The report follows by a day the publication of two commission reports that said the terrorist organization Al Qaeda had considered a plan that would have tried to hijack 10 airplanes to strike targets on both U.S. coasts, and that the panel could find no evidence linking Al Qaeda and Saddam Hussein, the Iraqi leader driven from power by the U.S. invasion of Iraq.
The 29-page document recounts conversations among air traffic controllers, FAA officials, the North American Aerospace Defense Command (NORAD), radio transmissions from the hijackers, and deliberations of senior government officials, including President Bush and Vice President Dick Cheney.
Bush was arriving at an elementary school in Florida as the plot unfolded, and Cheney, in his office, was hustled to a presidential emergency command post beneath the White House shortly after the second plane struck the World Trade Center.
In the final minutes of the attacks, Cheney issued the only order that had even a chance of preventing part of the catastrophe: He gave permission for military aircraft then deployed over Washington to shoot down a hijacked aircraft believed to be headed to the city. But the pilots in the warplanes thought they were looking for an incoming Russian missile, and in the end, the plane that officials thought was targeting the nation's capital crashed in Pennsylvania.

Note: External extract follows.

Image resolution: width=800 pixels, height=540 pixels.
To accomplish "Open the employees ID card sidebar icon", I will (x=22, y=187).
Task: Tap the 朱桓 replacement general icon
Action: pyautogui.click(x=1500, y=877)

The commission said that three assumptions that lay at the heart of the government's preparations turned out to be false: That "the hijacked aircraft would be readily identifiable and would not attempt to disappear; there would be time to address the problem through the appropriate FAA and NORAD chains of command; and the hijacking would take the traditional form, not a suicide hijacking designed to convert the aircraft into a guided missile."
With the multiple agencies involved with the response unprepared for the sort of attack that unfolded, "what ensued was the hurried attempt to create an improved defense by officials who had never encountered or trained against the situation they faced," the report said.
It added: "On the morning of 9/11 there was no one decision-maker in Washington with perfect information. Various people had various pieces of information, and they were in different locations."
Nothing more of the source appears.